29. Juni 1917: Aus dem Befehlsbuch trage ich nach: 2. Am 22. Mai nachmittags war Versteigerung des Nachlasses des Feldwebels Schulz von der J-Kompanie. Evtl. gefangen?

Da bist du mir zuvor gekommen; - ist mir auch aufgefallen, in dem Moment wo ich es lass und abschrieb.
Feldwebel Ewald Schulz (aus Hammerstein in Westpreußen / 5. Garde-Regt. zu Fuß) ist am 14. März 1917 in Tunduru verstorben.
Habe leider meine DKB-Bände 1914-1918 nicht dabei, aus denen noch eine Vielzahl, an Detailinformationen, gerade auch der Mannschaftsdienstgrade hervorgeht.

Danke für die `mundgerechte Portionierung´ der KTB Einträge und die, mir noch nicht bekannten Hintergründen in Nyasaland bzw. in POA.
Vorab schon mal ein paar Detail zu den bisher ermittelten Offiziere und Mannschaften:


KOMMANDO UND STAB DER ABTEILUNG STUEMER

Abteilungs-Führer: Major a.D. Willibald von Stuemer
Seit 8.1.1896 Schutztruppe DOA, 17.10.1914 Militärbefehlshaber Bukoba, 1.11.1914-16.3.1915 auch Militärbefehlshaber Muansa,
März 1916 Militärbefehlshaber Tabora, Februar 1917 Abteilungsführer, krank in brit. Kriegsgefangenschaft in Njambindinga.

Hauptmann Carl Willmann
Seit 29.11.1901 Schutztruppe DOA, Fhr. 1.Feldkompanie in Aruscha, 5.3.1916 Geschäftsführer Etappen Leitung in Morogoro,
November 1916 Führer O-Kompanie, Juni 1917 Stab Abteilung Stuemer, 18.11.1917 in brit. Kriegsgefangenschaft in Kitangari.

Hauptmann d.R. Ernst von Bomsdorf
Hielt sich bei Kriegsbeginn in DOA auf (?), November 1914 Führer Polizei-Abteilung Bagamojo, Führer Abteilung-Delta, 11.4.1916
Führer Abteilung-Bomsdorf, ab 10.8.1916 O-Kompanie, Mai 1917 Stab Abteilung Stuemer, 10.11.1917 krank in brit. Kriegsgefangenschaft
in Njambindinga.

Kapitänleutnant Georg Koch
I. Offizier „Königsberg“, 12.7.1915 Bergungskommando, Juni 1916 Führer Abteilung „Königsberg“, 18.11.1917 krank in brit.
Kriegsgefangenschaft in Njambindinga.

Arzt: Dr.

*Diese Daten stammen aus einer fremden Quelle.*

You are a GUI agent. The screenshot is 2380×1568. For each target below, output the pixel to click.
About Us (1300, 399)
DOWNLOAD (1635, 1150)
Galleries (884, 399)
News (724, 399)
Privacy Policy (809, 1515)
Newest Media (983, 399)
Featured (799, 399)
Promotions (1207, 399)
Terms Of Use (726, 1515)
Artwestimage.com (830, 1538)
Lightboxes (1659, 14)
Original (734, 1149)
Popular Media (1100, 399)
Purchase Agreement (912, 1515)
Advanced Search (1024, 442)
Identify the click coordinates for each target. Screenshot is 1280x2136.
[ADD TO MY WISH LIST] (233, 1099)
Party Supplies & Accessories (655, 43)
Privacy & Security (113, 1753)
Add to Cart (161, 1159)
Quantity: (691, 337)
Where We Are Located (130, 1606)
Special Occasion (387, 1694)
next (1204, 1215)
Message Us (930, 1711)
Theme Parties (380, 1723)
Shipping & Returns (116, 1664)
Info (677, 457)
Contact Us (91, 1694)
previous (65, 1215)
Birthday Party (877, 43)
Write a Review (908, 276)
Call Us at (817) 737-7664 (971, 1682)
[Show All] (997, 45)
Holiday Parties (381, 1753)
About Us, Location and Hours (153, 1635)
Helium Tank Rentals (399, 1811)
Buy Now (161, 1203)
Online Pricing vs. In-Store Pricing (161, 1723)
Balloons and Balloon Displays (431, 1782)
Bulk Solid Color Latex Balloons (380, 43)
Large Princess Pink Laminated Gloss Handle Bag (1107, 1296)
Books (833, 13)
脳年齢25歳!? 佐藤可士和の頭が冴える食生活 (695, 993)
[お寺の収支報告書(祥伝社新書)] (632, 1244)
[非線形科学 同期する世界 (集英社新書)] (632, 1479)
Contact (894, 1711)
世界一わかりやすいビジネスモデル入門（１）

Ludwig Deppe
Regierungs-Arzt im Gouvernements-Krankenhaus in Tanga, Februar 1916 Chefarzt Feldlazarett in Dodoma, Dezember 1916 Chefarzt
Hospital Ndanda, Februar 1917 Chefarzt Hospital Tunduru, Bei Abteilung Spangenberg bis zum Waffenstillstand am 25.11.1918.



J - KOMPANIE (Mitte November 1917 aufgelöst)

Kompanie-Führer: Hauptmann a.D. Hermann von Gellhorn (Mai 1917)
Leiter der Deutsch-Ostafrikanischen Plantagen- und Bergbau-AG in Morogoro, August 1916 Führer Landsturm-Kompanie, Januar
1917 Führer einer kleinen Abteilung, Mai 1917 Führer J-Kompanie, 18.11.1917 krank in brit. Kriegsgefangenschaft in Njambindinga.

Kompanie-Führer: Leutnant d.R. Otto Dietrich (ab Juni 1917)
Seit 26.7.1908 als Vermessungs-Techniker in DOA, 3./4. 11.1914 schwer verwundet bei Tanga (Einheit?), Linien Kommandant,
Juni 1917 Führer J-Kompanie, Ab 16.8.1918 13. Feldkompanie bis Waffenstillstand 25.11.1918.

Feldwebel Braun
Feldwebels Schulz
Sanitätsfeldwebel Pohlig
Landsturmmann Oberndörfer




V - KOMPANIE (ab 2.9.1917 aufgelöst und zur 2. und 18. Feldkompanie versetzt)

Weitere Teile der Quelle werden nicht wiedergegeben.